Now for the sake of this video, I want you to think of the spinning rod and reel as better for handling the lighter baits, lighter line, more finesse applications and the bait casting set up for heavier line, heavier baits, heavier cover applications. That's really the differences and the way that I'm using these setups, the spinning rods going to handle that lighter line a lot better.

For the spinning rod, I'm never going over 20 pound test braid or 12 pound fluorocarbon on my spinning reel. If you go over that, you're going to notice that that line is going to want to jump off your spool. That's going to cause you a lot of issues as opposed to a baitcasting setup where I'm using heavier line - never less than 10 pound test fluorocarbon and never less than 30 pound test braid. It's going to manage that heavier line a lot more effectively because of the way that it comes off the spool. You're just going to notice that the heavier line is really going to shine with the bait casting setup. So lighter line on the spinning rod - baitcasting setup, heavier line.

Now typically the blanks on the market of the spinning rod are going to handle lighter baits more effectively. The way that the bend of the rod is, the powers that spinning rods are typically built in are just built for lighter bait applications. Typically I'm using a medium light or a medium power rod.  You can go up to a medium heavier for efficient around heavier cover situations - typically fishing light jig or a light Texas rig around light grass. That's really the heaviest that I’ll go, but where the spinning rod is going to shine is in the lighter baits due to more sensitivity. The reason that it's so effective with light baits is because of the way that the guides are set up on the rod, the down facing guides.

What that means is your line is always in contact with the guide, so if a bass bites your bait, it's going to transmit it up the line. Your line's going to be touching your guide, which is going to send it into the rod and you're going to feel it a lot more effectively, much more sensitive setup than a bait casting setup. Yes, you'll have a little bit of line contact, but because the guides are facing upwards, that line is not always going to be in contact with the guides, so you're going to lose sensitivity. So spinning rods are more sensitive, better for lighter line, lighter bait situations - baitcasting rods, less sensitive, better for heavier cover, heavier applications when you just need to have that horsepower to get the fish out of that cover.

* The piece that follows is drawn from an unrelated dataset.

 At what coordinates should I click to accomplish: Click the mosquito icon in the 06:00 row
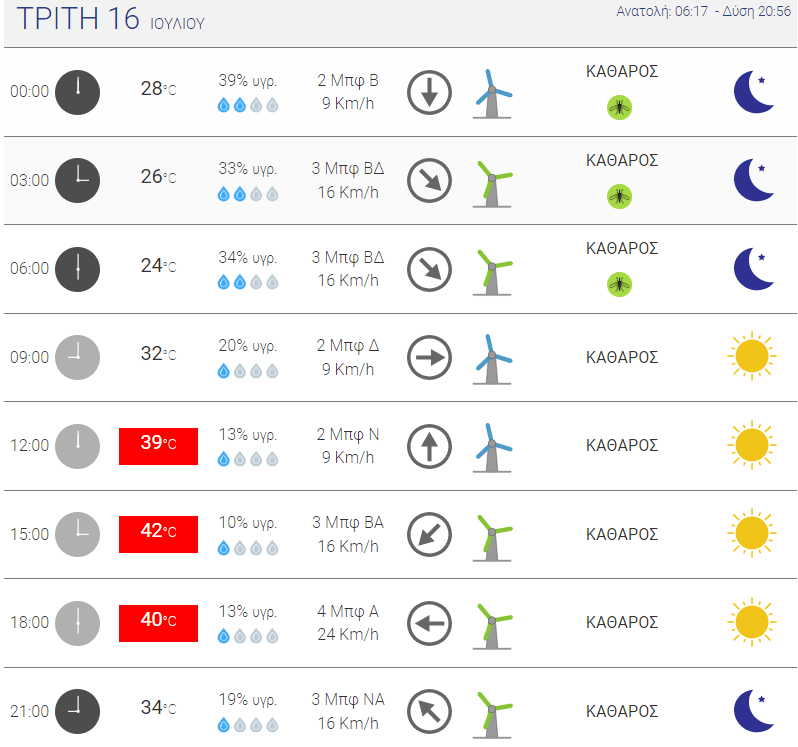click(619, 284)
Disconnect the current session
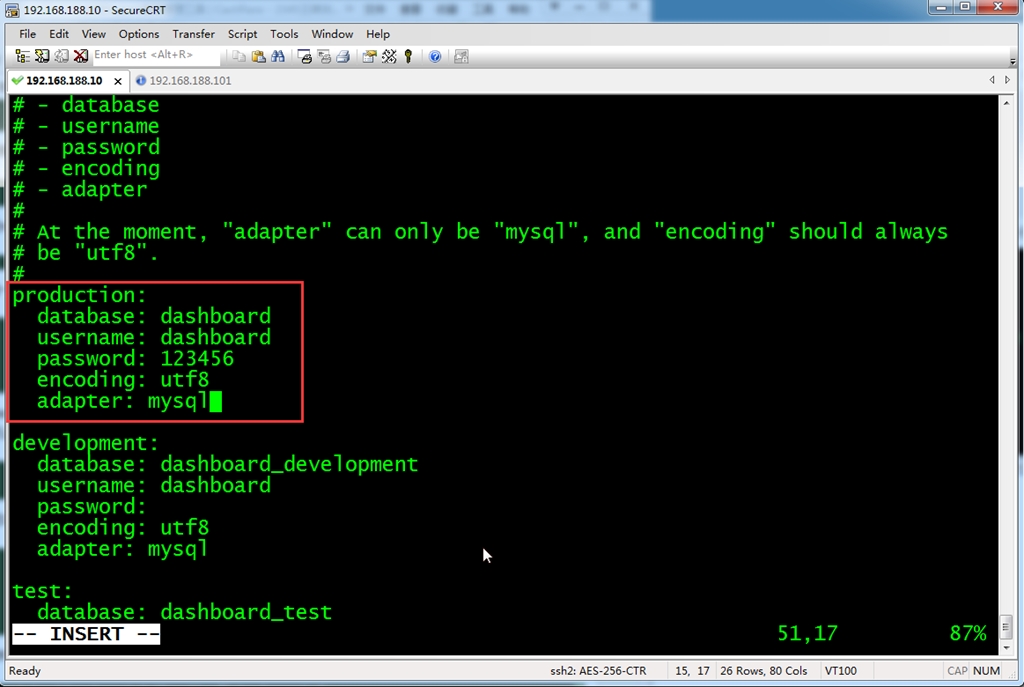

Also, the way that the reels are built are built differently to handle those different techniques, right?  Like this is built with a lot bigger gears. Bigger drag meant to horse fish out of cover and pull fish away from heavy cover with big baits as opposed to a spinning rod in real setup where you're typically having a lighter, smaller spool, lighter drag system. So when you hook a fish, that fish is going to be able to pull drag and they're going to be able to fight you a lot more effectively.

So spinning rod reel, lighter line, lighter baits, lighter, more finesse applications, a casting rod, heavier line, heavier baits, heavier cover situations.

So this is my basic breakdown of the two setups. You guys decide, what do you want to be fishing? Are you fishing heavy jig? Are you fishing a big crank bait? If so, I would go with a bait casting setup. Are you fishing a Ned rig? A wacky rig, a light Texas rig, Senko go with a spinning rod, and that's just the basic breakdown.

If you guys have any questions or comments, please let me know on the chemist section below, I'd be happy to answer each of those personally. And if you're not already, please hit subscribe to the MONSTERBASS channel. It'll let you know and even post more videos just like this one here. As always, thank you guys for watching. Take care. I'll catch you guys next time.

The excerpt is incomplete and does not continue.